**WHAT YOU HAVE TO DO:** The output is to match the entries below character for character.

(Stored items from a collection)
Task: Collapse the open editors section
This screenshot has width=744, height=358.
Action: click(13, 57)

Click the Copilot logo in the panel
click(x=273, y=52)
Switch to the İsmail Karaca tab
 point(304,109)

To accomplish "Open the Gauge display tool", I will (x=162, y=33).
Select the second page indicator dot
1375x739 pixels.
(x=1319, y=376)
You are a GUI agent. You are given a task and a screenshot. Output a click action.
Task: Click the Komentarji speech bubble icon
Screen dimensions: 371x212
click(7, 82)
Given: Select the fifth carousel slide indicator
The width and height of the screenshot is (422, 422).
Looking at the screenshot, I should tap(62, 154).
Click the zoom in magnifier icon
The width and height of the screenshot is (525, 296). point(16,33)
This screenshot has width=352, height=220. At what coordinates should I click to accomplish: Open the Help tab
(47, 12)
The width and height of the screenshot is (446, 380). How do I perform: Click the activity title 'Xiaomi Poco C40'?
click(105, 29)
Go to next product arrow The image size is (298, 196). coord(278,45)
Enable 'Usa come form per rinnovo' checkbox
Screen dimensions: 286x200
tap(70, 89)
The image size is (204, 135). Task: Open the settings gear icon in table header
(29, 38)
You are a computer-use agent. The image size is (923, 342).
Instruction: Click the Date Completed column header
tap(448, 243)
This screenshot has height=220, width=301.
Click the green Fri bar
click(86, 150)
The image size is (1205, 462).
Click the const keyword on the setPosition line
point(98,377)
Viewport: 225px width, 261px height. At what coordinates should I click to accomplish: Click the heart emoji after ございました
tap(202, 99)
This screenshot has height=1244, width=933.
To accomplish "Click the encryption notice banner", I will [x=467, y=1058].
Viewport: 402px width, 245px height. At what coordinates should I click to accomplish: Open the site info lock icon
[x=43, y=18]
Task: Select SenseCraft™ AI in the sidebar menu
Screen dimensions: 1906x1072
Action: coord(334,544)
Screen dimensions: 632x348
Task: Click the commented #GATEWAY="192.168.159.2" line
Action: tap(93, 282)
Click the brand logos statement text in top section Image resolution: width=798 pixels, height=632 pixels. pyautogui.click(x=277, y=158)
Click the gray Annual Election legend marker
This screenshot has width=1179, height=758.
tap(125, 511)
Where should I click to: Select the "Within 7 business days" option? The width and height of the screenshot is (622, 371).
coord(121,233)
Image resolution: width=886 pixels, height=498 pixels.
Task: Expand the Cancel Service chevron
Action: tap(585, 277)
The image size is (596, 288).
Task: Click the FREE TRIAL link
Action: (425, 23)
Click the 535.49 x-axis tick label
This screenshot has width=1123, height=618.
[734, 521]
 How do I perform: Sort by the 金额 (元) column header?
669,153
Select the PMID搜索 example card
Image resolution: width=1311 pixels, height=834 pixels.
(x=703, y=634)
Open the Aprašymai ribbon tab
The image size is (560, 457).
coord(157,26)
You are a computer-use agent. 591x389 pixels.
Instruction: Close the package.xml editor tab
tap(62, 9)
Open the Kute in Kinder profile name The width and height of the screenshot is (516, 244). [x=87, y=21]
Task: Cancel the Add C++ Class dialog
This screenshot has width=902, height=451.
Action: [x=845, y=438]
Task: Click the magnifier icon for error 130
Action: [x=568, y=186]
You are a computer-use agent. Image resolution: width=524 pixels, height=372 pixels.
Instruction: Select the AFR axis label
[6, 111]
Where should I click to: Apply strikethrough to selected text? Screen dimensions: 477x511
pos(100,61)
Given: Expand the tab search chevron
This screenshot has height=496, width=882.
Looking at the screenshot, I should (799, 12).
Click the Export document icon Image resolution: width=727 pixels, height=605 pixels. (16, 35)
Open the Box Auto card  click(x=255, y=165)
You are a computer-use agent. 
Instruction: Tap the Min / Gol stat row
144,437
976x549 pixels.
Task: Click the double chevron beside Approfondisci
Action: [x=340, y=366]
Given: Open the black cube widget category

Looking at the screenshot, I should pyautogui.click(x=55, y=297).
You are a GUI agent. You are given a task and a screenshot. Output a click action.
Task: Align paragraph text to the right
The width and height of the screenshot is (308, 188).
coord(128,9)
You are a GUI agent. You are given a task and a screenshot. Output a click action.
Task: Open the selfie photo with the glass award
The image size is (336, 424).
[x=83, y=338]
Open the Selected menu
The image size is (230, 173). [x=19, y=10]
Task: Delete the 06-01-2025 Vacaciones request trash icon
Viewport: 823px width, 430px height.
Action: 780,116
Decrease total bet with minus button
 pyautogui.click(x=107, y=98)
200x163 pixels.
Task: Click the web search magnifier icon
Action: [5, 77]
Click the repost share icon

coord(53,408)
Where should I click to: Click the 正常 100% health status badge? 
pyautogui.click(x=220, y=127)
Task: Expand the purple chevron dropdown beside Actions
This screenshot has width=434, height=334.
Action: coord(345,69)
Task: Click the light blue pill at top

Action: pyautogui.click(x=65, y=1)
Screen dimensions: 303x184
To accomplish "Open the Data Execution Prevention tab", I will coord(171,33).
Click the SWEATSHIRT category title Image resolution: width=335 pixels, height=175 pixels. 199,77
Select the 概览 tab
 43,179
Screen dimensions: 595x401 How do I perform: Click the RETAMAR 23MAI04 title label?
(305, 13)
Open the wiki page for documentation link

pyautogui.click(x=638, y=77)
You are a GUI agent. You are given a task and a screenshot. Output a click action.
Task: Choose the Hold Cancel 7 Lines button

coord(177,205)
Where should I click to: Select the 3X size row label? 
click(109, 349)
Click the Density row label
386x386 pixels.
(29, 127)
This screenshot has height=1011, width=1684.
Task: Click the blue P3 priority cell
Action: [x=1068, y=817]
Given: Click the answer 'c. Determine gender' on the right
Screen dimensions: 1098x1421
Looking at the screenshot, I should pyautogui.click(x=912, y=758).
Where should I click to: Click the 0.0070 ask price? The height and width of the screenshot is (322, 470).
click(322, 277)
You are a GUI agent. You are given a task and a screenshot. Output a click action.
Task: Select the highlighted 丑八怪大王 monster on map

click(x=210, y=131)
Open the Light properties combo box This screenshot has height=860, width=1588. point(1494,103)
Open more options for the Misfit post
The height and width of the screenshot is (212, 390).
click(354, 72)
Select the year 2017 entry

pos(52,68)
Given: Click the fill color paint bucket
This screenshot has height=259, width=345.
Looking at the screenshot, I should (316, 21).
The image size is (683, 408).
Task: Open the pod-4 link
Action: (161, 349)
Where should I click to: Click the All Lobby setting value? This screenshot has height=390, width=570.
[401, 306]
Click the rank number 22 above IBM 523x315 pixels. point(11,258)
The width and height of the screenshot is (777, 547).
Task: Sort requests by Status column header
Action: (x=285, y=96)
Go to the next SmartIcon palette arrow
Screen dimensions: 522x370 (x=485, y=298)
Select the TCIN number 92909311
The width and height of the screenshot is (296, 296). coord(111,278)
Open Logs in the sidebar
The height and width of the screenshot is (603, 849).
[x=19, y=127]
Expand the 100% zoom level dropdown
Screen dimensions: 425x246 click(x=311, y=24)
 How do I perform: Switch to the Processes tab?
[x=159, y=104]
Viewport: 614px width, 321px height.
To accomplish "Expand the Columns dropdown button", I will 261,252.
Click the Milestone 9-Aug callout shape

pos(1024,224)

**ANSWER TO THE EXERCISE:**
Task: Collapse the open editors section
This screenshot has width=744, height=358.
Action: click(13, 57)

Click the Copilot logo in the panel
click(x=273, y=52)
Switch to the İsmail Karaca tab
 point(304,109)

To accomplish "Open the Gauge display tool", I will (x=162, y=33).
Select the second page indicator dot
1375x739 pixels.
(x=1319, y=376)
You are a GUI agent. You are given a task and a screenshot. Output a click action.
Task: Click the Komentarji speech bubble icon
Screen dimensions: 371x212
click(7, 82)
Given: Select the fifth carousel slide indicator
The width and height of the screenshot is (422, 422).
Looking at the screenshot, I should tap(62, 154).
Click the zoom in magnifier icon
The width and height of the screenshot is (525, 296). point(16,33)
This screenshot has width=352, height=220. At what coordinates should I click to accomplish: Open the Help tab
(47, 12)
The width and height of the screenshot is (446, 380). How do I perform: Click the activity title 'Xiaomi Poco C40'?
click(105, 29)
Go to next product arrow The image size is (298, 196). coord(278,45)
Enable 'Usa come form per rinnovo' checkbox
Screen dimensions: 286x200
tap(70, 89)
The image size is (204, 135). Task: Open the settings gear icon in table header
(29, 38)
You are a computer-use agent. The image size is (923, 342).
Instruction: Click the Date Completed column header
tap(448, 243)
This screenshot has height=220, width=301.
Click the green Fri bar
click(86, 150)
The image size is (1205, 462).
Click the const keyword on the setPosition line
point(98,377)
Viewport: 225px width, 261px height. At what coordinates should I click to accomplish: Click the heart emoji after ございました
tap(202, 99)
This screenshot has height=1244, width=933.
To accomplish "Click the encryption notice banner", I will [x=467, y=1058].
Viewport: 402px width, 245px height. At what coordinates should I click to accomplish: Open the site info lock icon
[x=43, y=18]
Task: Select SenseCraft™ AI in the sidebar menu
Screen dimensions: 1906x1072
Action: coord(334,544)
Screen dimensions: 632x348
Task: Click the commented #GATEWAY="192.168.159.2" line
Action: tap(93, 282)
Click the brand logos statement text in top section Image resolution: width=798 pixels, height=632 pixels. pyautogui.click(x=277, y=158)
Click the gray Annual Election legend marker
This screenshot has width=1179, height=758.
tap(125, 511)
Where should I click to: Select the "Within 7 business days" option? The width and height of the screenshot is (622, 371).
coord(121,233)
Image resolution: width=886 pixels, height=498 pixels.
Task: Expand the Cancel Service chevron
Action: tap(585, 277)
The image size is (596, 288).
Task: Click the FREE TRIAL link
Action: (425, 23)
Click the 535.49 x-axis tick label
This screenshot has width=1123, height=618.
[734, 521]
 How do I perform: Sort by the 金额 (元) column header?
669,153
Select the PMID搜索 example card
Image resolution: width=1311 pixels, height=834 pixels.
(x=703, y=634)
Open the Aprašymai ribbon tab
The image size is (560, 457).
coord(157,26)
You are a computer-use agent. 591x389 pixels.
Instruction: Close the package.xml editor tab
tap(62, 9)
Open the Kute in Kinder profile name The width and height of the screenshot is (516, 244). [x=87, y=21]
Task: Cancel the Add C++ Class dialog
This screenshot has width=902, height=451.
Action: [x=845, y=438]
Task: Click the magnifier icon for error 130
Action: [x=568, y=186]
You are a computer-use agent. Image resolution: width=524 pixels, height=372 pixels.
Instruction: Select the AFR axis label
[6, 111]
Where should I click to: Apply strikethrough to selected text? Screen dimensions: 477x511
pos(100,61)
Given: Expand the tab search chevron
This screenshot has height=496, width=882.
Looking at the screenshot, I should (799, 12).
Click the Export document icon Image resolution: width=727 pixels, height=605 pixels. (16, 35)
Open the Box Auto card  click(x=255, y=165)
You are a computer-use agent. 
Instruction: Tap the Min / Gol stat row
144,437
976x549 pixels.
Task: Click the double chevron beside Approfondisci
Action: [x=340, y=366]
Given: Open the black cube widget category

Looking at the screenshot, I should pyautogui.click(x=55, y=297).
You are a GUI agent. You are given a task and a screenshot. Output a click action.
Task: Align paragraph text to the right
The width and height of the screenshot is (308, 188).
coord(128,9)
You are a GUI agent. You are given a task and a screenshot. Output a click action.
Task: Open the selfie photo with the glass award
The image size is (336, 424).
[x=83, y=338]
Open the Selected menu
The image size is (230, 173). [x=19, y=10]
Task: Delete the 06-01-2025 Vacaciones request trash icon
Viewport: 823px width, 430px height.
Action: 780,116
Decrease total bet with minus button
 pyautogui.click(x=107, y=98)
200x163 pixels.
Task: Click the web search magnifier icon
Action: [5, 77]
Click the repost share icon

coord(53,408)
Where should I click to: Click the 正常 100% health status badge? 
pyautogui.click(x=220, y=127)
Task: Expand the purple chevron dropdown beside Actions
This screenshot has width=434, height=334.
Action: coord(345,69)
Task: Click the light blue pill at top

Action: pyautogui.click(x=65, y=1)
Screen dimensions: 303x184
To accomplish "Open the Data Execution Prevention tab", I will coord(171,33).
Click the SWEATSHIRT category title Image resolution: width=335 pixels, height=175 pixels. 199,77
Select the 概览 tab
 43,179
Screen dimensions: 595x401 How do I perform: Click the RETAMAR 23MAI04 title label?
(305, 13)
Open the wiki page for documentation link

pyautogui.click(x=638, y=77)
You are a GUI agent. You are given a task and a screenshot. Output a click action.
Task: Choose the Hold Cancel 7 Lines button

coord(177,205)
Where should I click to: Select the 3X size row label? 
click(109, 349)
Click the Density row label
386x386 pixels.
(29, 127)
This screenshot has height=1011, width=1684.
Task: Click the blue P3 priority cell
Action: [x=1068, y=817]
Given: Click the answer 'c. Determine gender' on the right
Screen dimensions: 1098x1421
Looking at the screenshot, I should pyautogui.click(x=912, y=758).
Where should I click to: Click the 0.0070 ask price? The height and width of the screenshot is (322, 470).
click(322, 277)
You are a GUI agent. You are given a task and a screenshot. Output a click action.
Task: Select the highlighted 丑八怪大王 monster on map

click(x=210, y=131)
Open the Light properties combo box This screenshot has height=860, width=1588. point(1494,103)
Open more options for the Misfit post
The height and width of the screenshot is (212, 390).
click(354, 72)
Select the year 2017 entry

pos(52,68)
Given: Click the fill color paint bucket
This screenshot has height=259, width=345.
Looking at the screenshot, I should (316, 21).
The image size is (683, 408).
Task: Open the pod-4 link
Action: (161, 349)
Where should I click to: Click the All Lobby setting value? This screenshot has height=390, width=570.
[401, 306]
Click the rank number 22 above IBM 523x315 pixels. point(11,258)
The width and height of the screenshot is (777, 547).
Task: Sort requests by Status column header
Action: (x=285, y=96)
Go to the next SmartIcon palette arrow
Screen dimensions: 522x370 (x=485, y=298)
Select the TCIN number 92909311
The width and height of the screenshot is (296, 296). coord(111,278)
Open Logs in the sidebar
The height and width of the screenshot is (603, 849).
[x=19, y=127]
Expand the 100% zoom level dropdown
Screen dimensions: 425x246 click(x=311, y=24)
 How do I perform: Switch to the Processes tab?
[x=159, y=104]
Viewport: 614px width, 321px height.
To accomplish "Expand the Columns dropdown button", I will 261,252.
Click the Milestone 9-Aug callout shape

pos(1024,224)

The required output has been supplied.